Easter orchid lures with its fragrance

The Easter orchid has panicles of small white flowers and lance-shaped leaves. Photo: Alyth Grant
The Easter orchid has panicles of small white flowers and lance-shaped leaves. Photo: Alyth Grant
Let your nose guide you to Orokonui Ecosanctuary and you won't be disappointed, writes Jeanne Hutchinson. 

Orokonui Ecosanctuary is a place of many wonders, and one of these is the endemic Easter orchid (Earina autumnalis). As its species name suggests, these plants flower in autumn and presently visitors to the sanctuary will be able to experience the Easter orchid in full bloom.

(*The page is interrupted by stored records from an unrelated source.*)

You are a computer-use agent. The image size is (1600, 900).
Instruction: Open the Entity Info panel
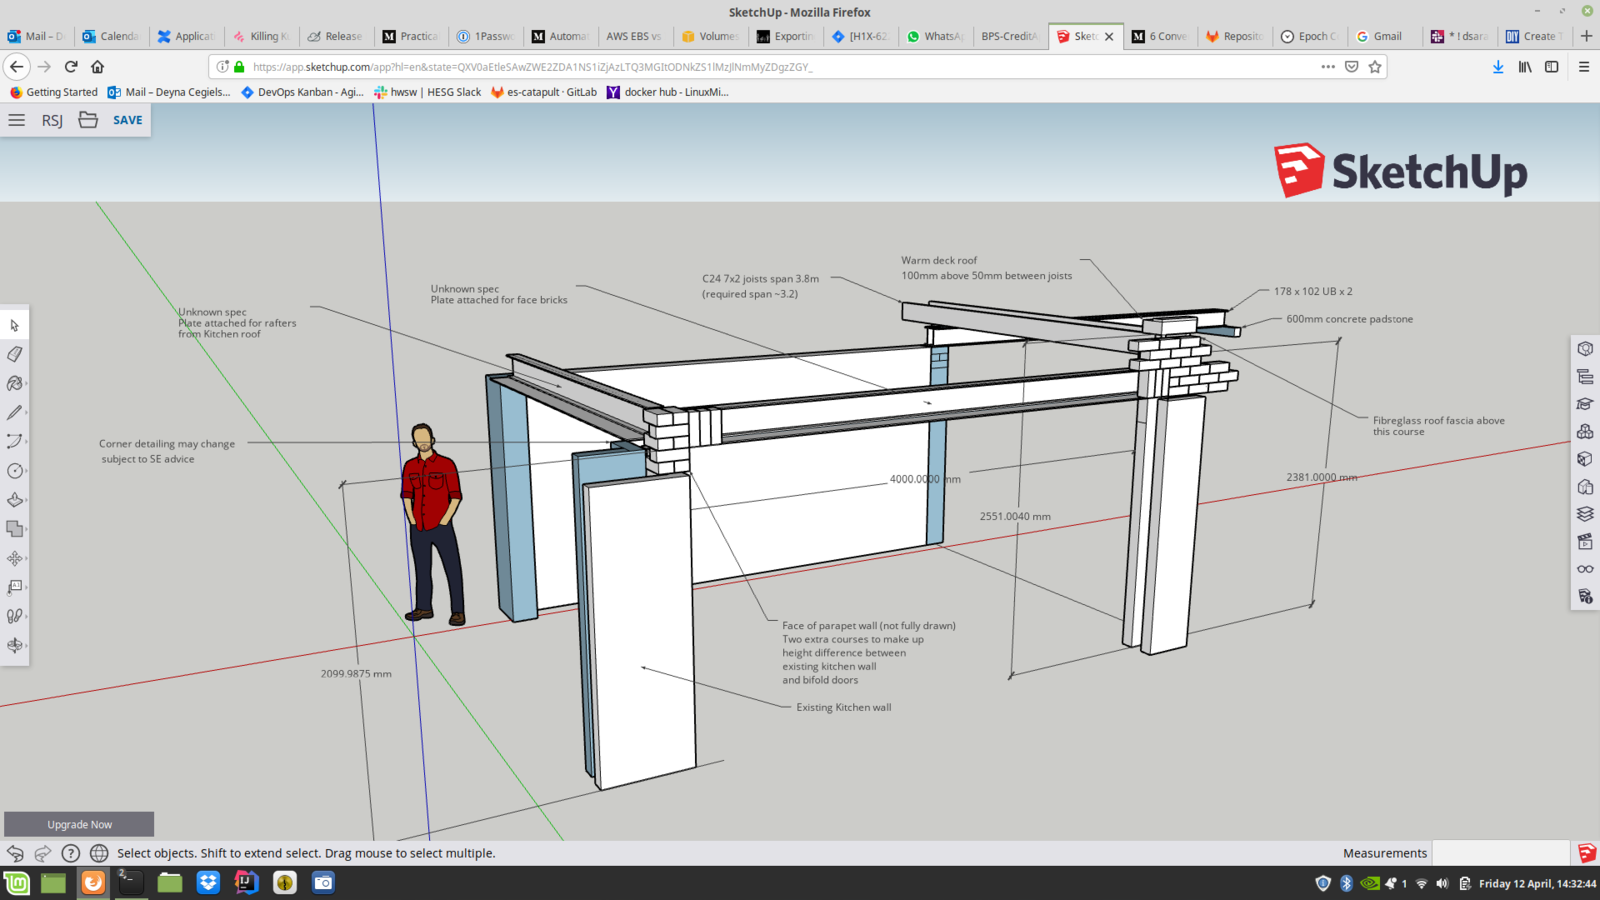click(x=1585, y=349)
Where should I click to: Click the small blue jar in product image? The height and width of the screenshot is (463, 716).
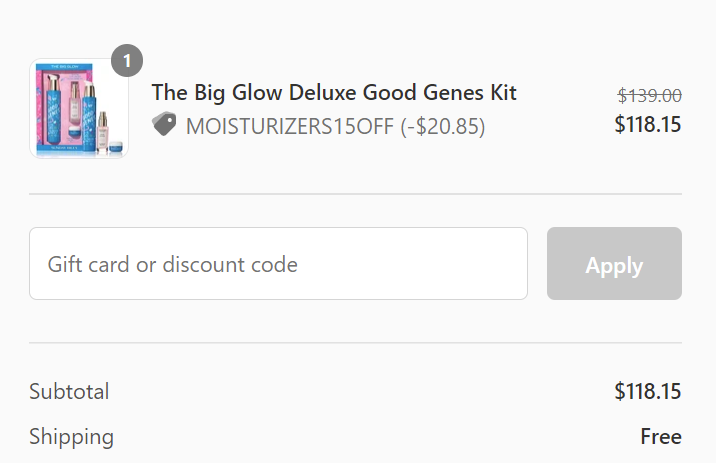pos(115,148)
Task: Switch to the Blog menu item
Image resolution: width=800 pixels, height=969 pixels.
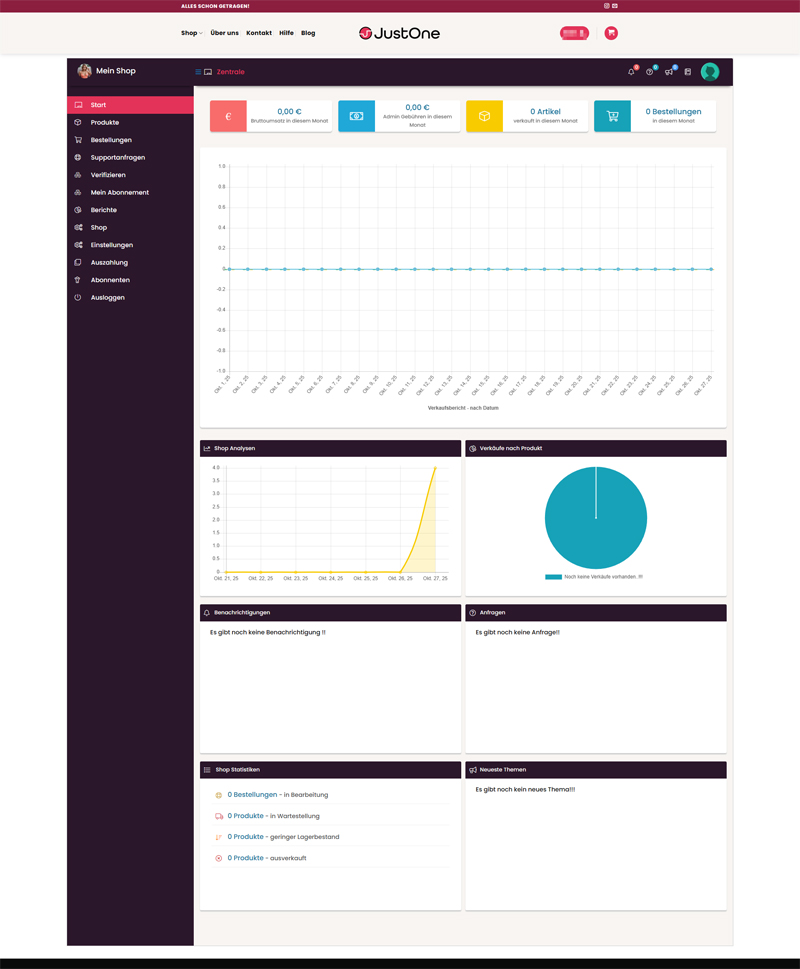Action: click(x=308, y=33)
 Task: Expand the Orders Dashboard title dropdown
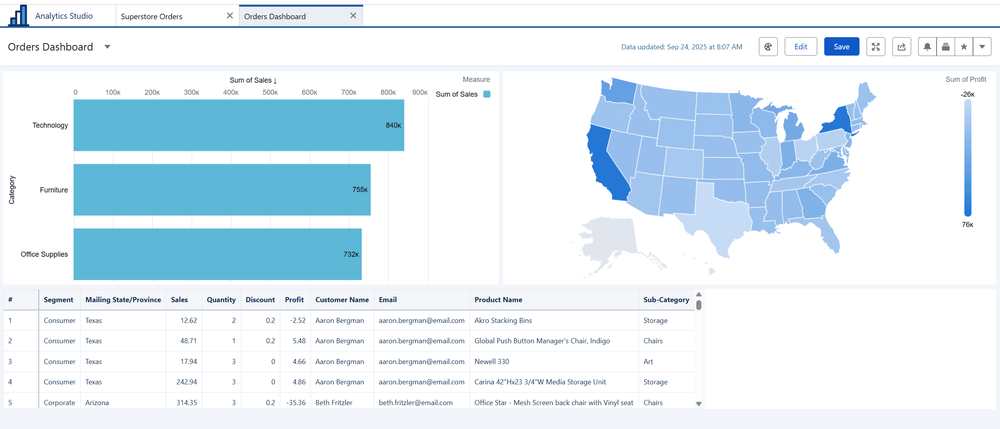(107, 47)
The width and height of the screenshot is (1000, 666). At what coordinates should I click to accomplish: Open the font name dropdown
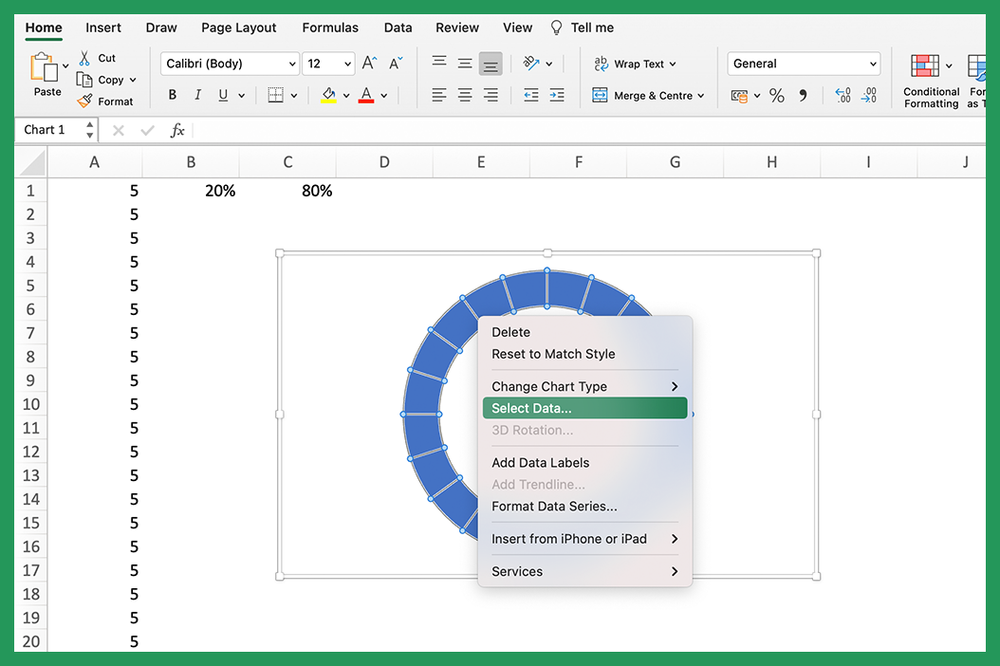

The Easter orchid at the end of the Easter Orchid track. Photo: Alyth Grant
The Easter orchid at the end of the Easter Orchid track. Photo: Alyth Grant
There are more than 80 species of New Zealand orchid growing at various altitudes from alpine areas to sea level.

A very special one is found here in Dunedin.

As an epiphyte, the Easter orchid, also known as raupeka, uses trees as a platform to grow on, but is not parasitic.

Perching orchids can conserve water by closing their pores during daylight hours, absorbing water and nutrients directly through their spongy roots.

Orchids are one of the largest families of flowering plants in the world, with more than 28,000 species. Most of them are found in the tropics and flowers range in size from a pinhead up to 20cm in diameter. Many are bizarre in appearance.

Orchids are monocots like grass or wheat, differing in that their flowers are specialised for insect pollination.

As you step through the gate of the Easter orchid track at Orokonui, then wind your way through the regenerating kanuka and broadleaf forest, the deliciously sweet fragrance of the Easter orchid drifts pleasantly over you and you know you're in for a treat.

These are one of the most heavily perfumed of the New Zealand native flowers. The strong vanilla fragrance often alerts one to the plant's presence in the forest, where an observant walker may spot the drooping dark green leaves high in a tree trunk, or on a cliff face. Luckily, you don't have to wait for a tree limb bearing the orchid to fall or pause spread-eagled on a cliff face to experience the Easter orchid. This is because at the end of the Easter orchid track, its sprays of waxy white flowers with bright orange centres cover a large accessible rock.

The orange markings visually attract pollinators to the labellum, a petal that is shaped like a cup and serves as a landing platform for flying insects.

From this "landing strip" the insect can access the other orange part of the flower, the rostellum, a membrane at the tip of the column.

This column contains all the essential mechanisms needed for pollination, the male stamen and anther as well as the female stigma and style, fused together in a single complex structure.

the orange centres in the flowers attract insects for pollination. Photo: Orokonui Archive
the orange centres in the flowers attract insects for pollination. Photo: Orokonui Archive
All the pollen is in a single mass called a pollinium and is accessed by the visiting insect from the anther on top of the stamen.

The pollinator carries the pollinium to the next flower where it sticks to the stigma consequently fertilising thousands of minute ovules, resulting in the production of a huge number of seeds.

The filtered dappled light of the bush at Orokonui creates the perfect conditions for Easter orchids to thrive.

Experiencing the Easter orchid close up may arouse an obsession for orchids; it has been known to happen.

I can attest that the Easter orchid at the end of the Easter orchid track, cascading over the rock in full bloom, the air filled with a sweet scent and beautiful birdsong, is a perfect place to observe this annual event.